→ EXCERPTED DATA
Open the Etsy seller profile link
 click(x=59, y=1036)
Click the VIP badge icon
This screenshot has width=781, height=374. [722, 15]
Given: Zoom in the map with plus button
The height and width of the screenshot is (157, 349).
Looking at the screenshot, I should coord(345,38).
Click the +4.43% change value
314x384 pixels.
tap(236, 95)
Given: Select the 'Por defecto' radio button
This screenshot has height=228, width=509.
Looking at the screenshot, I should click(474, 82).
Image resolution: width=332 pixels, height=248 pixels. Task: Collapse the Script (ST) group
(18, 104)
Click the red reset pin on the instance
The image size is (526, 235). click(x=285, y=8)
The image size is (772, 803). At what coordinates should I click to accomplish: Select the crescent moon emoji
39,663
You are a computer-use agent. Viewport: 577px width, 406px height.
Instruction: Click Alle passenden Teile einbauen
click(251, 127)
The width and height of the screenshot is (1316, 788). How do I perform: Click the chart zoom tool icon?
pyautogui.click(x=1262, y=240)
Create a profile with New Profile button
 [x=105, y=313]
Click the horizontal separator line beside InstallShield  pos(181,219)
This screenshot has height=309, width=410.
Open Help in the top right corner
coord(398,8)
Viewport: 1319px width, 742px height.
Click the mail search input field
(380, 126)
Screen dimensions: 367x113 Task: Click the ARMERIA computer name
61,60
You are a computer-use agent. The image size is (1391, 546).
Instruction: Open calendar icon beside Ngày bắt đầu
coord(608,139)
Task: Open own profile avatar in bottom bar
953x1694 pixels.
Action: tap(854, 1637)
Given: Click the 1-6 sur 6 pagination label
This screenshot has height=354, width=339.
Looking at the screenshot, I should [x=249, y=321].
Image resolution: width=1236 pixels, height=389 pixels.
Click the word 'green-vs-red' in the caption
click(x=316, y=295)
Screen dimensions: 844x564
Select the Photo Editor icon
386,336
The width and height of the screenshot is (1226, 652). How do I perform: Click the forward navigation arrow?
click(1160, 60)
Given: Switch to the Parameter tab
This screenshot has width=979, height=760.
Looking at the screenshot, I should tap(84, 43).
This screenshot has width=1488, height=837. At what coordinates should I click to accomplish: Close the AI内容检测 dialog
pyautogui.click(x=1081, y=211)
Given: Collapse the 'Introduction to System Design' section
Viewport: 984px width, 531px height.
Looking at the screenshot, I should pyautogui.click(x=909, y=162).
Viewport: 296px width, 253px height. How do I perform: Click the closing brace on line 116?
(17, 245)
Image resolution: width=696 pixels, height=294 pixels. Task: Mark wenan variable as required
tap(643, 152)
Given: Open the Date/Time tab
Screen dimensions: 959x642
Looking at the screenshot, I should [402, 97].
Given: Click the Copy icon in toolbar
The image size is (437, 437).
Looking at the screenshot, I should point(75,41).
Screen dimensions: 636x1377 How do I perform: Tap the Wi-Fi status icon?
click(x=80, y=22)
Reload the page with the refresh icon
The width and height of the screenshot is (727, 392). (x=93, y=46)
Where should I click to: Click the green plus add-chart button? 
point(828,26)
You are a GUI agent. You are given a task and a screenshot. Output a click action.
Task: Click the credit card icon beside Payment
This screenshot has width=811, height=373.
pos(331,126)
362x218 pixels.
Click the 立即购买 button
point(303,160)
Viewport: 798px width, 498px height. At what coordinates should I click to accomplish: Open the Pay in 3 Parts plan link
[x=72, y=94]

→ WHAT YOU ARE ASKED TO DO
Starting at the line holding "Reload the page with the refresh icon" and running through the end of the material, inclusive, rewrite those lines with "button" swapped for "control" and nothing else changed.

→ RESULT BELOW
Reload the page with the refresh icon
The width and height of the screenshot is (727, 392). (x=93, y=46)
Where should I click to: Click the green plus add-chart control? 
point(828,26)
You are a GUI agent. You are given a task and a screenshot. Output a click action.
Task: Click the credit card icon beside Payment
This screenshot has width=811, height=373.
pos(331,126)
362x218 pixels.
Click the 立即购买 control
point(303,160)
Viewport: 798px width, 498px height. At what coordinates should I click to accomplish: Open the Pay in 3 Parts plan link
[x=72, y=94]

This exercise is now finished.